## [Tasks to perform]
[a] According to the repo connection guide, in which version was local-folder registration removed?
[b] Give again, word for word, the part of the repo connection guide from "Connect a repo" up to and including "no token rotation).".
[c] Decide whether each statement agrees with the repo connection guide, answering yes or no and quoting the words that settle it: (i) Pencheff scans GitHub repositories three ways. (ii) The Pencheff GitHub App is described as best for public repos. (iii) On the "Repository access" screen, the recommended choice is to select only certain repositories.

## [Source document]

********

Connect a repo
Pencheff scans GitHub repositories three ways. Local-folder registration was removed in v0.4.0 — the worker can’t honestly know which paths it’ll see at scan time, so all three paths are now GitHub-based.
Every connected repo also auto-appears as a Target
with kind: "repo", so it’s listed alongside DAST URL targets in the
dashboard, the integrations target multi-select, and any other
consumer of GET /targets.
Option A — Pencheff GitHub App (recommended)
Best for private repos and continuous scanning (push webhooks, fix-PRs in Pro, Dependabot ingest, no token rotation).
- Sign in at app.pencheff.com, open Repos, and click Install Pencheff on GitHub.
- GitHub asks “Where do you want to install Pencheff?” — pick the user or organisation that owns the repo.
- On the next screen, “Repository access”:
- Only select repositories (recommended) — type each repo name and tick.

********

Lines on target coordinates
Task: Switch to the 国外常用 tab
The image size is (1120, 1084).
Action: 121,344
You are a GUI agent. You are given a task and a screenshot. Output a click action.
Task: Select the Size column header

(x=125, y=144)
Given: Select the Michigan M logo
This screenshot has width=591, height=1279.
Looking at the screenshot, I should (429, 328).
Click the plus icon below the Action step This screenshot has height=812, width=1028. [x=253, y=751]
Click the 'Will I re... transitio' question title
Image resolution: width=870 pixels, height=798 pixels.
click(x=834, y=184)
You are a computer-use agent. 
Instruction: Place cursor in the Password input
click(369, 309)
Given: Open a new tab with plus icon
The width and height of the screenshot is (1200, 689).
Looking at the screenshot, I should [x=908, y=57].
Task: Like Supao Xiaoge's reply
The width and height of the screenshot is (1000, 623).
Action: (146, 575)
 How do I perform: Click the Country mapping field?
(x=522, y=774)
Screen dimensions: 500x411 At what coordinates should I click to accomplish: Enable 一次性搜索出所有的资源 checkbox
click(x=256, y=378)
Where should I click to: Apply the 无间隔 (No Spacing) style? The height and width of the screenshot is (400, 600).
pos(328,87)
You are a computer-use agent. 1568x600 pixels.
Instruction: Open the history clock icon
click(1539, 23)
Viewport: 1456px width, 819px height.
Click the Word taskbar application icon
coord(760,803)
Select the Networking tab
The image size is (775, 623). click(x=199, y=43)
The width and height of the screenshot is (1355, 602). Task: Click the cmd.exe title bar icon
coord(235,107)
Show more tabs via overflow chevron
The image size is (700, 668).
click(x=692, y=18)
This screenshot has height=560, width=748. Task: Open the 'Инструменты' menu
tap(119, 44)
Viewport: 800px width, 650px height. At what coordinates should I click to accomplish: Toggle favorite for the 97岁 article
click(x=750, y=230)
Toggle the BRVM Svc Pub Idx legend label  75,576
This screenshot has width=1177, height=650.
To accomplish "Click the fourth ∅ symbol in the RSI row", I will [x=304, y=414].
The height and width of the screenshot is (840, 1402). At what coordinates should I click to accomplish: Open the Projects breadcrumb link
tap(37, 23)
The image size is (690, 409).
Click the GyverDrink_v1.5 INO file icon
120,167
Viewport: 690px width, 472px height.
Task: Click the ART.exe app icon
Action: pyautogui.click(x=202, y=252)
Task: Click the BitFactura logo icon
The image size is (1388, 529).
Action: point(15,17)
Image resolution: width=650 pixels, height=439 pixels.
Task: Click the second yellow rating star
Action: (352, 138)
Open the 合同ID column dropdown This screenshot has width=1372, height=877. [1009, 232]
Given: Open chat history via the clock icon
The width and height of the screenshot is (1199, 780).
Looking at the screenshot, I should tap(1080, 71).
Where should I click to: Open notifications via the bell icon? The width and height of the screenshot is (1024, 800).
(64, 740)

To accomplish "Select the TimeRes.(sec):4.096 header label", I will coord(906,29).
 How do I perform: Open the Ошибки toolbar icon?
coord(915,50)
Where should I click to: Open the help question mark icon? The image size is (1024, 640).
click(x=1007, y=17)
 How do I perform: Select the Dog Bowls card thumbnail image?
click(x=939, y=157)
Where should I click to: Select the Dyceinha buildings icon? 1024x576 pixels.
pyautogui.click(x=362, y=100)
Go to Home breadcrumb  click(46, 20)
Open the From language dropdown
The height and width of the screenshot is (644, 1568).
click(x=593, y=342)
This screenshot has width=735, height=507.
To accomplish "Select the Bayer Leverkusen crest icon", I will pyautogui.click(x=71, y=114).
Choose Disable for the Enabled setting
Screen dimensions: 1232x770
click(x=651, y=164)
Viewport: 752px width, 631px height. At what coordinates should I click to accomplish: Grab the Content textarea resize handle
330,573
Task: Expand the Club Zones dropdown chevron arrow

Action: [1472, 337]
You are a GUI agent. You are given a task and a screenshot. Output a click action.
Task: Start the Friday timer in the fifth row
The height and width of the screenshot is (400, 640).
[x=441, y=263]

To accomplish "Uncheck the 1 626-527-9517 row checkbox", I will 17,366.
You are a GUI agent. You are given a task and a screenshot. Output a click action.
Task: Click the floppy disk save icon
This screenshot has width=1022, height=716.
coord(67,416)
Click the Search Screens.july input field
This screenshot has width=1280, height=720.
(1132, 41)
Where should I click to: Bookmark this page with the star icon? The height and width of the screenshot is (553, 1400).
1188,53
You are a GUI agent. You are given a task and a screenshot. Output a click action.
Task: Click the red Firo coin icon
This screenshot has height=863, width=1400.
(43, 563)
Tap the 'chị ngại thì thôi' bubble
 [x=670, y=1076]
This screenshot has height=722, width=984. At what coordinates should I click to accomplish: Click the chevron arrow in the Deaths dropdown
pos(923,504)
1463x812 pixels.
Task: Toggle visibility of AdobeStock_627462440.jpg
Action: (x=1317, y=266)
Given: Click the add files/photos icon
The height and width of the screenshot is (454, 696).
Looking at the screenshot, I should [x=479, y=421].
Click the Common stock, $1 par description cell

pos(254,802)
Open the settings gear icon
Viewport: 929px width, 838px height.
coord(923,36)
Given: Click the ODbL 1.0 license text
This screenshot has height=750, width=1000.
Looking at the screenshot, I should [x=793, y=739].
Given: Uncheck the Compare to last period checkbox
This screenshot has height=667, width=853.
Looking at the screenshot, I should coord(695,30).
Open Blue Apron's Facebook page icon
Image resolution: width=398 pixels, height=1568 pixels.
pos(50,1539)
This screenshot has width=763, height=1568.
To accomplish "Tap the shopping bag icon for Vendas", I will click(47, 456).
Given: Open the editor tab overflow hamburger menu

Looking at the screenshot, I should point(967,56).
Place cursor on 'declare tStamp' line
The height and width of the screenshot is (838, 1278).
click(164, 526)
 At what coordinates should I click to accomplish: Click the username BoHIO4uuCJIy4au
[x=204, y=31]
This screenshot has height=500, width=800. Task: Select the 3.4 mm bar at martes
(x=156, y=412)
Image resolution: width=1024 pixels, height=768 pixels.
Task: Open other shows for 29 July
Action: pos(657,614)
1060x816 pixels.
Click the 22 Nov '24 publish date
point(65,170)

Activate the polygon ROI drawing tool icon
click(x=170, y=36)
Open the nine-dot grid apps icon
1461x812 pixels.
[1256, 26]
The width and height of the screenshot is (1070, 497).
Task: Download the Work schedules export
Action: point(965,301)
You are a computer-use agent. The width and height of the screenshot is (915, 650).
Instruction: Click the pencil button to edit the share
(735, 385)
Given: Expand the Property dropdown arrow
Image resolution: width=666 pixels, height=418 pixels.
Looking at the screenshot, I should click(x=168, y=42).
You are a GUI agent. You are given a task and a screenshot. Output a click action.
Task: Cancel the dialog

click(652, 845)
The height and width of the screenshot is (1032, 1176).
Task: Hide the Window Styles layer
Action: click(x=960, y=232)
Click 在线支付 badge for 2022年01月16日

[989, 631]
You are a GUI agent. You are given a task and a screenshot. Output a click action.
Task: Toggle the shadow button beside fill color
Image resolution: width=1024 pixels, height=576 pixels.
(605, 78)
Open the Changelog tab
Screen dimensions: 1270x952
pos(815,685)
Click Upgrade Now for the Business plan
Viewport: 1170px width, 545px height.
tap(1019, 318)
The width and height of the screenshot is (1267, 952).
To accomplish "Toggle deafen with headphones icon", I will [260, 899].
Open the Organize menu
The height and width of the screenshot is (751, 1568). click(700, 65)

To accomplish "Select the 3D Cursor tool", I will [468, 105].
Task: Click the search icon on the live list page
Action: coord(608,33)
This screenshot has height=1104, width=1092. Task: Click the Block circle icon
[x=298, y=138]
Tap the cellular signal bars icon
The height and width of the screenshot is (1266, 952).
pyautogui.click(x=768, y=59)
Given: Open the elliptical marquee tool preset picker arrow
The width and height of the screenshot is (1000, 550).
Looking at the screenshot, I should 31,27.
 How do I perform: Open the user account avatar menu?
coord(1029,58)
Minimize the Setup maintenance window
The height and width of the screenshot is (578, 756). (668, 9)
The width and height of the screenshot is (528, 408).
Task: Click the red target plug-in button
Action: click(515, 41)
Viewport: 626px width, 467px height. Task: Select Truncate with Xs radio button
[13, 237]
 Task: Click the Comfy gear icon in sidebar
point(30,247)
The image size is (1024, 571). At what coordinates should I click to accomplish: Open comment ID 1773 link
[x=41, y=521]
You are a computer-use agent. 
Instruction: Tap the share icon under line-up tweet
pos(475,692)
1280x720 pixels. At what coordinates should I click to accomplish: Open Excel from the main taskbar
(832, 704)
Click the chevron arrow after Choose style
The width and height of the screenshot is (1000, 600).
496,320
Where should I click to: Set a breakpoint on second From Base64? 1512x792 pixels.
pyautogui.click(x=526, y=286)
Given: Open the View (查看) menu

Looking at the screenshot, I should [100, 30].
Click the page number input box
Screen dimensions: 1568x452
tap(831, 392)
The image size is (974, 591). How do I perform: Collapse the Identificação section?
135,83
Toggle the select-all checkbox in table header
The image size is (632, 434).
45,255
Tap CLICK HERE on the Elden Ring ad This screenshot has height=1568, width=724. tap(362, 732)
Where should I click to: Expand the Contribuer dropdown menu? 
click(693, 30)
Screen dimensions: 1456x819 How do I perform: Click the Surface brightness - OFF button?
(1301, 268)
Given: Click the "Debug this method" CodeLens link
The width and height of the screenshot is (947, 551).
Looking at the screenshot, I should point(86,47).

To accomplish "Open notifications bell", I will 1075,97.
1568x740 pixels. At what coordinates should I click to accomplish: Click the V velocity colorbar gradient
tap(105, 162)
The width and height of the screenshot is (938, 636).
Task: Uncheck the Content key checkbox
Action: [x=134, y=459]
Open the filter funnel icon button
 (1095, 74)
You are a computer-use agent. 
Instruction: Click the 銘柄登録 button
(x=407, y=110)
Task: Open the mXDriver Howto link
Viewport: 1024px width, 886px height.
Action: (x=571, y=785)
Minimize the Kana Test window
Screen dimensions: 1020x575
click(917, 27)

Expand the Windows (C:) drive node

********

## [Answers for the exercise]
[a] v0.4.0

[b]
Connect a repo
Pencheff scans GitHub repositories three ways. Local-folder registration was removed in v0.4.0 — the worker can’t honestly know which paths it’ll see at scan time, so all three paths are now GitHub-based.
Every connected repo also auto-appears as a Target
with kind: "repo", so it’s listed alongside DAST URL targets in the
dashboard, the integrations target multi-select, and any other
consumer of GET /targets.
Option A — Pencheff GitHub App (recommended)
Best for private repos and continuous scanning (push webhooks, fix-PRs in Pro, Dependabot ingest, no token rotation).

[c]
(i) Yes: "Pencheff scans GitHub repositories three ways."
(ii) No: "Best for private repos and continuous scanning"
(iii) Yes: "Only select repositories (recommended)"